TESA or testicular sperm aspiration is a needle biopsy of the testicle. It is an office procedure performed under local anesthesia. A small incision is made in the scrotal skin and a spring loaded needle is fired through the testicle. While it is possible to retrieve sperm using this technique, the amount is often low because the needle cuts a thin sliver of tissue. Many embryologists find this small amount of tissue difficult to work with and do not get enough sperm to freeze for future use. Several studies have demonstrated that TESE is superior to TESA in all regards. The potential for complications is higher with this technique than with TESE (open biopsy) for two important reasons.

TESA is a blind needle stick and bleeding can not be stopped when it is accidentally encountered. The needle is larger in diameter than the intratesticular artery and can sever the artery, potentially cutting off testicular blood supply. The testicle may shrink and die. It is because of these reasons that we rarely offer TESA to our patients. Open biopsy (TESE) is more effective and potentially safer than needle biopsy (TESA) and is our technique of choice for obtaining testicular sperm for men with non-obstructive azoospermia.

Patients who require TESE can be divided into two categories : -
  1. The first set of patients are those men whose epididymis is not accessible because of previous epididymal procedures or congenital efferent ductal obstruction in the testis. This group with an obstructed testicle represents the first set of patients in whom successful TESE was combined with ICSI, and in 1994 a 42% clinical pregnancy rate was reported. More recent reports have demonstrated that in these obstructed patients, testicular retrieval seldom yields unusable sperm.

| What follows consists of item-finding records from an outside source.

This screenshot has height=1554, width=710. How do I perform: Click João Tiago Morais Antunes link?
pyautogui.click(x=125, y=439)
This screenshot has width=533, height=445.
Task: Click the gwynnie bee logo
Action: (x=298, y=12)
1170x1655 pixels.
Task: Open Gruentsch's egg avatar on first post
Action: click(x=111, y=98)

  2. Patients with testicular biopsies demonstrating Sertoli-cell-only, maturation arrest, or severe hypospermatogenesis represent another group of patients in whom testicular sperm retrieval has been used. These patients, who until recently were felt to be untreatable, can now often be treated effectively with in vitro fertilization (IVF) and ICSI if areas of normal sperm production can be demonstrated in a testicular biopsy.

Men with non-obstructive azoospermia caused by germinal failure can now be treated successfully in many cases using testicular sperm extraction (TESE--a term which we coined in 1993) and ICSI. There is a threshold of quantitative sperm production in the deficient testis, below which no sperm will reach the ejaculate (azoospermia). This threshold phenomenon of spermatogenesis is the reason that many cases ofnon-obstructive azoospermia, sperm can often be extracted from testicular tissue of azoospermic men with germinal failure, and used successfully for ICSI. A prior diagnostic testicle biopsy analyzed quantitatively can often predict the likelihood of finding such sperm during a TESE-ICSI attempt.


We wished to examine the quantitative presence of spermatogenesis in different regions of the testis in azoospermic men, in order to develop a rational microsurgical strategy for the TESE procedure. The goal was to maximize the chances for retrieving sperm from such men, to minimize tissue loss and pain, and to preserve the chance for successful future procedures.

Materials and Methods

A prospective study involving quantitative histologic analysis of testicular tissue in azoospermic men undergoing sperm retrieval for ICSI, with microsurgical removal of large contiguous areas of testicular tissue, was initiated. Careful analysis of tubular fullness observed at microsurgery was compared to quantitative histology. There were three groups. One group with non-obstructive azoospermia caused by testicular failure underwent diagnostic testicle biopsy prior to a subsequent TESE-ICSI procedure. The diagnostic testicle biopsy was analyzed quantitatively and correlated with the results of subsequent attempts at ICSI. A second group of men with non-obstructive azoospermia underwent multiple testis biopsy samplings from different regions of the testis in a testicular mapping effort during TESE. A third group of men with non-obstructive azoospermia underwent removal of large contiguous strips of testicular tissue with microsurgical dissection and evaluation of tubular dilation.